2005年06月08日(水) |
乗り物の運転なんて大嫌いだ!4 |
フォークリフト免許取得のための大まかな説明が終わり、講義が始まる9時までしばらく時間が空いた。 トイレに行ったあと講義室に戻り、受講票と筆記用具などを机の上に出していた。 すべて出し終えて、周りを見回してみると、どうも様子が違う。 何が違うのかというと、みんなテキストを持っているのだ。 そこで、ぼくの席の後ろに同じ会社の人がいたので、そのことを聞いてみた。 彼も、ちゃんとテキストを持ってきていたのだ。 「テキスト、どうしたんですか?」 「ああ、これ?うちの店にあったの持ってきたんよ。しんた君は持ってきてないと?」 「うちにはなかったですよ」 「そうね」 「でも、そのテキスト、他の人と表紙の色が違いますよねえ」 「うん。これはちょっと古いんかもしれん」 「でも、あるだけいいじゃないですか。どうしたら、テキストが手にはいるんですかねえ?」 「さあ?」
そういう話をしているうちに、1時間目の先生がやってきた。 先生は簡単に講義の概要を説明したあと、さっそく講義に移った。 「じゃあ、241ページを開けて」 やはりテキストがいるらしい。 どうしようかと思ったが、もうどうしようもない。 先生のいうことを、漏らさず筆記するしかない。 こういう場合、要点だけ書けばいいものであるが、学生時代から真面目に授業を聞かない癖がついているため、先生の言うことを要点だけ抜粋するという芸当が出来ない。 とにかくぼくは書きまくった。 1時間目の講義が終わってノートを見てみると、何と5ページも書いているではないか。 こういうことは、生まれて初めてのことだった。

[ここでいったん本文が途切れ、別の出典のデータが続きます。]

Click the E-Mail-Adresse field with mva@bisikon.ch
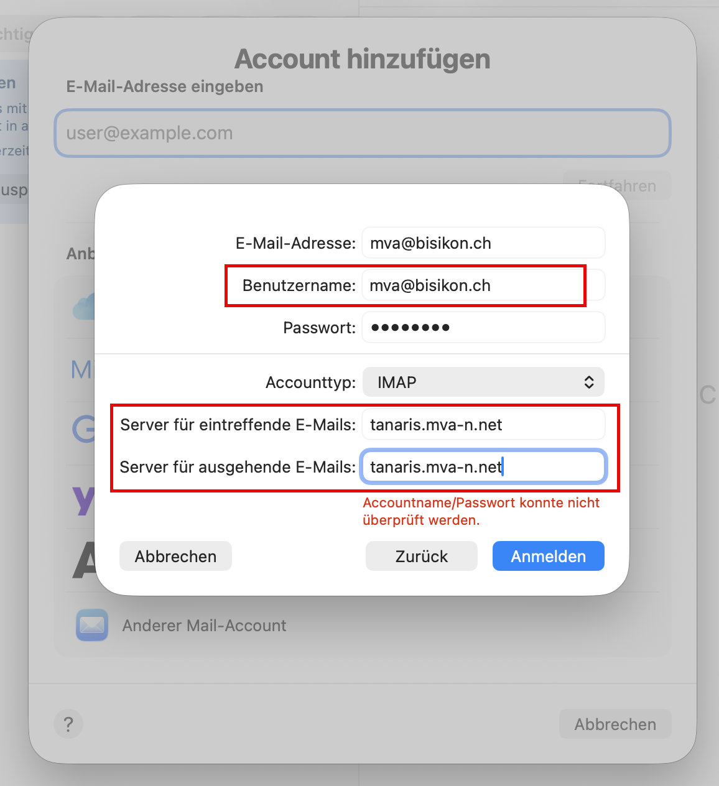 483,243
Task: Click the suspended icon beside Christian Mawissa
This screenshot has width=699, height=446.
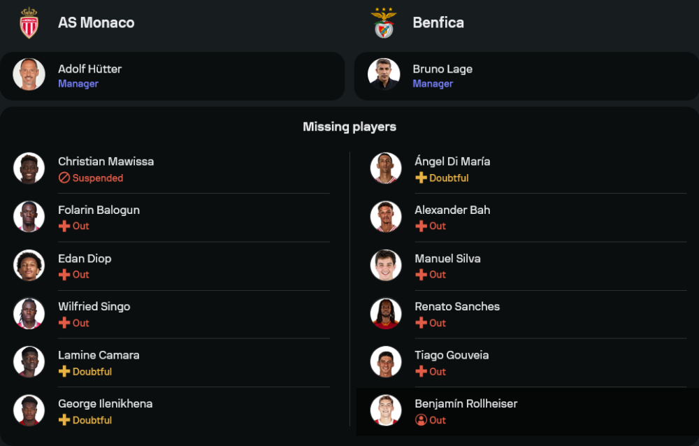Action: (64, 178)
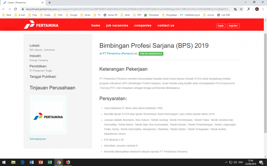Click the register button
Screen dimensions: 267x166
click(x=233, y=26)
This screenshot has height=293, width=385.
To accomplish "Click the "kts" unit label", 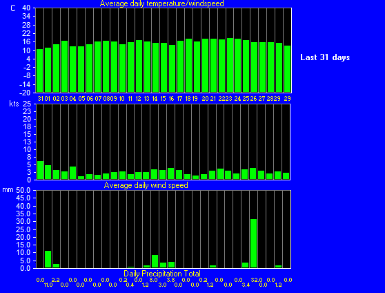I will pos(14,104).
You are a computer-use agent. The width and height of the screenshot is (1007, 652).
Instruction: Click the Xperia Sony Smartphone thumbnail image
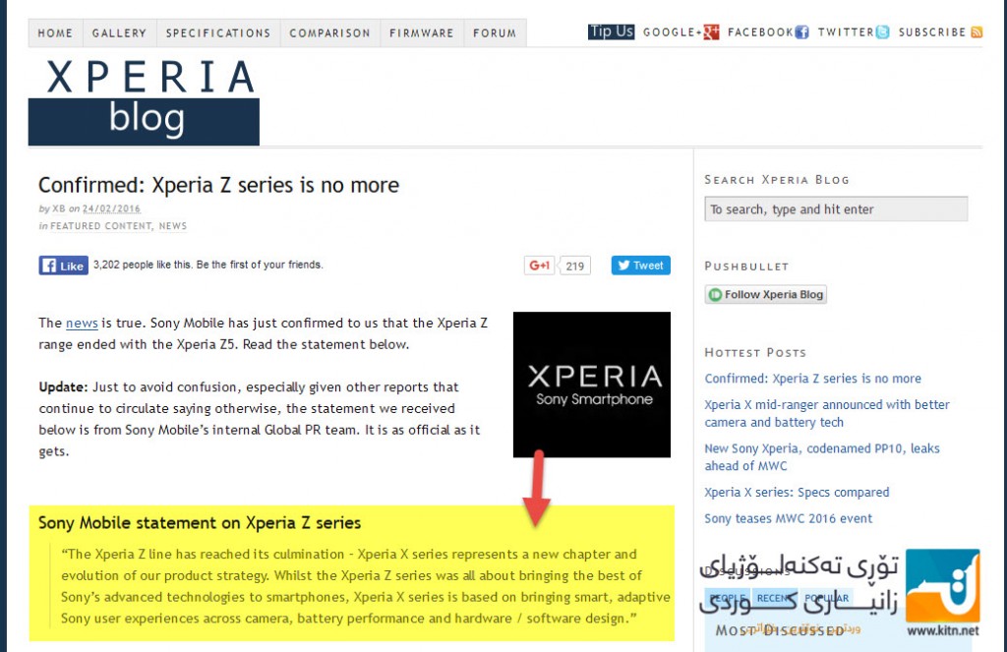(591, 385)
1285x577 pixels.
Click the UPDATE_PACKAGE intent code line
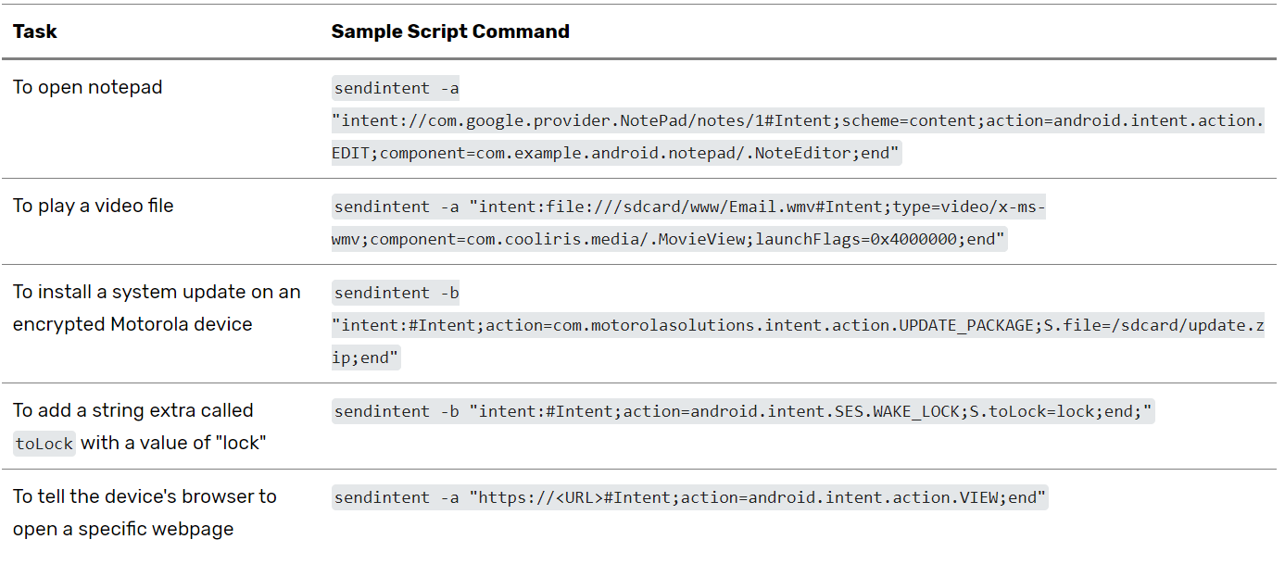pos(798,326)
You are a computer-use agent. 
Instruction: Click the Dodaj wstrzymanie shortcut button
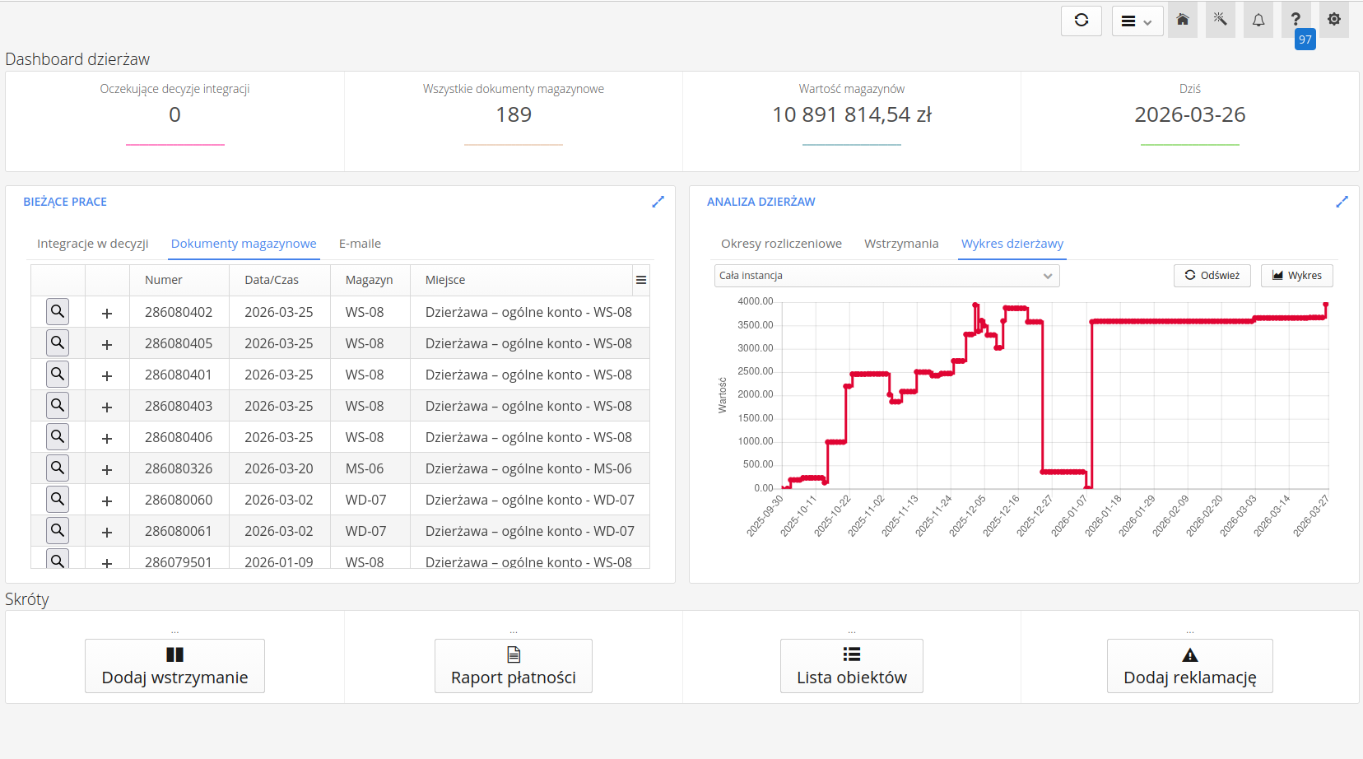click(174, 666)
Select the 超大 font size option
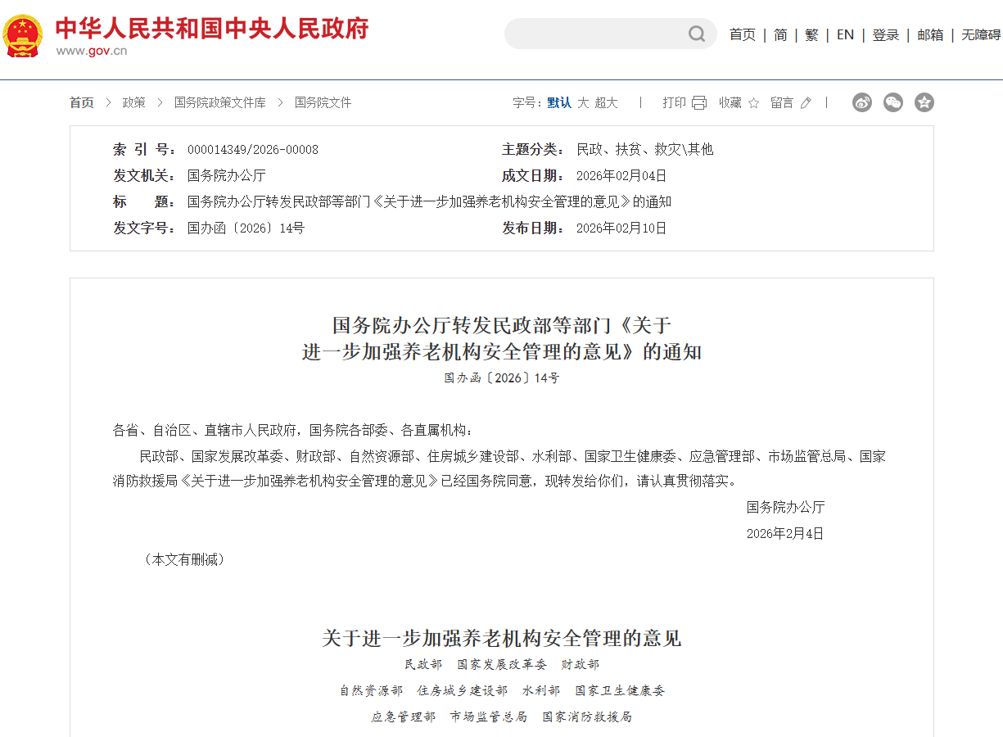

さて、1時間目の講義が終わったあと、ぼくは教官のもとに行き、「すいません。テキストどうしたらもらえるんでしょうか?」と尋ねた。 「えっ、テキスト持ってないんかね?」 「はい」 「ちゃんと会社に配布しとったんやけどねえ」 「もらってないです」 「もらってない?」 「はい」 「会社はどこかね?」 「○社ですけど」 「担当は?」 「総務の×さんです」 「×さんか。何でテキストを渡さんかったんかねえ」 「さあ?初めて担当したと言っていたから、忘れたんじゃないですか」 「ああ、初めての担当か。それならありうるなあ。しかし、あんたの会社はもう一人いたんやないんかねえ?」 「はい、いますけど」 「その人は持ってきたんかね?」 「ええ、持ってきてるのは持ってきてるんですけど、古いテキストなんです」 「古いテキストじゃだめやろ。法も改正になっとるし」 「そうですか」 「じゃあ、テキスト2冊渡しておくから」 「すいません」 「しかしあんた、テキストなしで、よく1時間目の講義がわかったねえ」 「ええ、必死でノートとりました」 「まあ、しっかり勉強してください」
ということで、その日と翌日の二日間、ぼくは寝る間を惜しんで、そのテキストと取っ組み合いをしたのだった。 こういうことをやるのは、実に、高校1年の時に受けた追試の勉強以来のことだ。 で、試験はどうなったかというと、現在結果待ちである。 まあ、問題は簡単だったので、おそらく合格はするだろう。 それはいいとして、問題は次に待っている実技である。 これが一番嫌なのだ。 憂鬱である。